Title:Antisense Therapy for Cardiovascular Diseases
Volume: 21
Issue: 30
Author(s): M. Ian Phillips, Jessica Costales, Robert J. Lee, Edilamar Oliveira and Andrew B. Burns
Affiliation:
Keywords:
Antisense oligonucleotides, metabolic syndrome, hypertension, hyperlipidemia, Kynamro™, Eteplirsen™, exon skipping.

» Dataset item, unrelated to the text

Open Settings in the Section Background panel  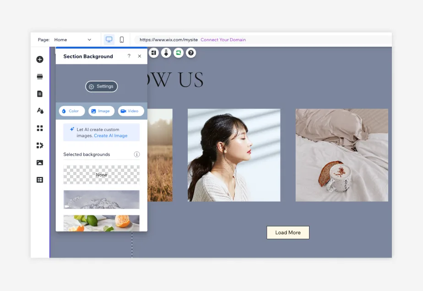coord(101,86)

Abstract: Antisense oligonucleotide therapy is a growing field in cardiac, metabolic, and muscular diseases. This
precision therapy allows for treatment of diseases due to specific genetic defects. Antisense has few side effects
and is relatively long lasting. Some major targets for antisense therapy include hyperglycemia, hyperlipidemia, and
hypercholesterolemia. ISIS Pharmaceuticals recently commercialized antisense therapy with Kynamro™
(Mipomersen) for homozygous familial hypercholesterolemia, opening the door for other antisense oligonucleotides
for lowering proteins. Antisense can also be used to increase proteins that are inhibited by mutant exons.
Sarepta is testing exon 51 skipping in the mutated dystrophin gene, which if successful will help affected individuals
walk, and may help restore some cardiac function. These antisense techniques also could be applied as antisense
therapies to overcome gene defects in hypertension, heart disease, muscular defects and metabolic syndrome.